The sound of a spark in an anechoic chamber is almost an ideal impulse (which is why spark gaps are used to do impulse captures), so the sound of the crackle is influenced greatly by the surrounding material.

The chapter mentions a few key aspects, namely Relaxation of charges (e.g. try LFO modulation of a 50hz Hum), Phasing (due to different spark/arc lengths, especially relative to observation point) and Resonance (see above quote).

From the practical here - "The effect combines humming, phase shifting and synchronised crackles (chirp impulses) for a 50Hz arcing sound." If you choose to download the patches (I presume they're compatible), be sure to download the 4 abstractions that are required. Also it is worthwhile to experiment with an additional delay or reverberation space.

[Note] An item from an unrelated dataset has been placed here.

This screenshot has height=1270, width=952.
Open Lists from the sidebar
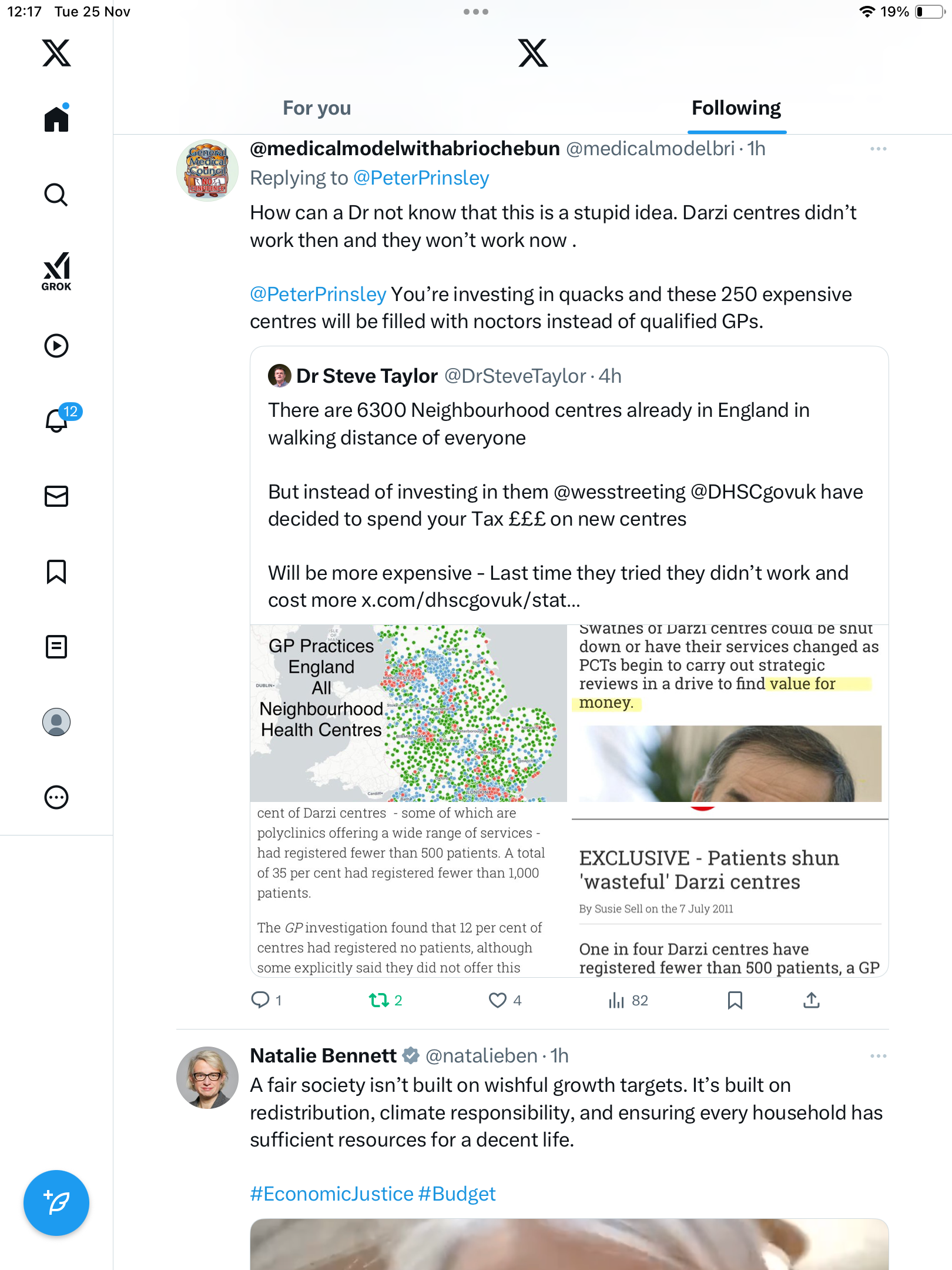point(56,647)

To answer your specific question, it might be worth using a very small 'impulse-like' grain size, and try let it oscillate at a fixed frequency (e.g. 50hz), so it becomes a buzz. If you want to be realistic, you probably won't need to use detailed samples from plastic and metal, since the spectrum of a buzz is very consistent and static. The main variation is found through the above effects, which are essentially byproducts of the initial spark sound.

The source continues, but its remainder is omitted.